Best Buy in late August reiterated its recently lowered profit and sales forecast for the year while noting that comparable sales will be down “slightly more” in the third quarter than they had been in the second quarter.

This steady outlook suggests that the worst for BBY stock is behind it, and that now is a good time to take advantage of the share weakness that has pushed its dividend yield near its highest level in five years.


Source: InvestingPro+

Recent numbers from other retailers also show that the drop in consumer demand isn’t as dire as earlier feared. U.S. retail sales posted their biggest increase in eight months in October, indicating demand for goods is broadly holding up.
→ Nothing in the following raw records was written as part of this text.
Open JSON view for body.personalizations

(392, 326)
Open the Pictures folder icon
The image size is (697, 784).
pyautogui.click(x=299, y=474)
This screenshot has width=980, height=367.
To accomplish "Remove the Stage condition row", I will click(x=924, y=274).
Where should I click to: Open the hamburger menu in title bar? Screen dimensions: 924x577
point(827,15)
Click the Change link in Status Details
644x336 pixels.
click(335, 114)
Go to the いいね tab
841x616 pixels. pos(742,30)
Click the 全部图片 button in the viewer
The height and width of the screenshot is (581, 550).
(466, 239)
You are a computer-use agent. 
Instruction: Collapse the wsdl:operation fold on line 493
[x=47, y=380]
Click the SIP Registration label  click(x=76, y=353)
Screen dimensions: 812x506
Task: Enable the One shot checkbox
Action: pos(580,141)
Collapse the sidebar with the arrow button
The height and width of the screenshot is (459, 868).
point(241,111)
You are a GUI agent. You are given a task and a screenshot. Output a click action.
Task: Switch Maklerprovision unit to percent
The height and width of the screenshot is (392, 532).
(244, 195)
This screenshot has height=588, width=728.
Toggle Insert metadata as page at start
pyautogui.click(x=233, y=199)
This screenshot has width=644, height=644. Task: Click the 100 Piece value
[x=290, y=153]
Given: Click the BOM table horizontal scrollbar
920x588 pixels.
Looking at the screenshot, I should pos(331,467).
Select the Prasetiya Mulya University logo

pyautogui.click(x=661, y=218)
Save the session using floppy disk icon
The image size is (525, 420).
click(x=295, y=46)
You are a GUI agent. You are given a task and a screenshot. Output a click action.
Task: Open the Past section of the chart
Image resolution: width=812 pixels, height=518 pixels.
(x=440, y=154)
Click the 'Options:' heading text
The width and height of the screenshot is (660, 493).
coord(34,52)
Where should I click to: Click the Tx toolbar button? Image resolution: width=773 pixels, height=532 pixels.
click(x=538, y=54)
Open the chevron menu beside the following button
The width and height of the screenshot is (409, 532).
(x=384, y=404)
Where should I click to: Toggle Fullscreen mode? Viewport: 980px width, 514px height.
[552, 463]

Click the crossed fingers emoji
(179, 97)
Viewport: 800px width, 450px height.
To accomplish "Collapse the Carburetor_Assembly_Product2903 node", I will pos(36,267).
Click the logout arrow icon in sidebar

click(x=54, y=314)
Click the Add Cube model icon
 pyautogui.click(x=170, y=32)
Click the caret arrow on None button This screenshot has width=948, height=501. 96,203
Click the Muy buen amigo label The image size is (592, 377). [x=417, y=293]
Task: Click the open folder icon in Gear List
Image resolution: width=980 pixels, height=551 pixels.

Also, the various models generated by InvestingPro+, which value companies on factors like price-to-earnings (P/E) multiples and enterprise value, signal that BBY stock may have sizable upside potential after a considerable pullback. Best Buy's stock now trades at a forward price-to-earnings ratio of just 10x. By comparison, Target - which faces similar headwinds - trades at 15x its forward-earnings multiple.

Source: InvestingPro+

With this attractive earnings multiple, Best Buy is better prepared to deal with economic headwinds this time around. Even before the pandemic spike in spending on discretionary items, the company was producing impressive growth. Over the past decade, the retailer has improved its inventory systems, invested heavily in its online capabilities, reorganized its stores, and opened up spaces for major brands to display their products.

Bottom Line

The current environment, in which consumers are cautious about spending on discretionary items, is certainly challenging for Best Buy and its peers. But the company isn’t in bad shape in terms of its ability to deal with these pressures. Its inventory level is manageable, and its cash position is strong. Its low valuation and high dividend yield, therefore, present an opportunity for long-term investors.

Disclosure: As of the time of writing, the author doesn’t own BBY stock. The views expressed in this article are solely the author’s opinion and should not be taken as investment advice.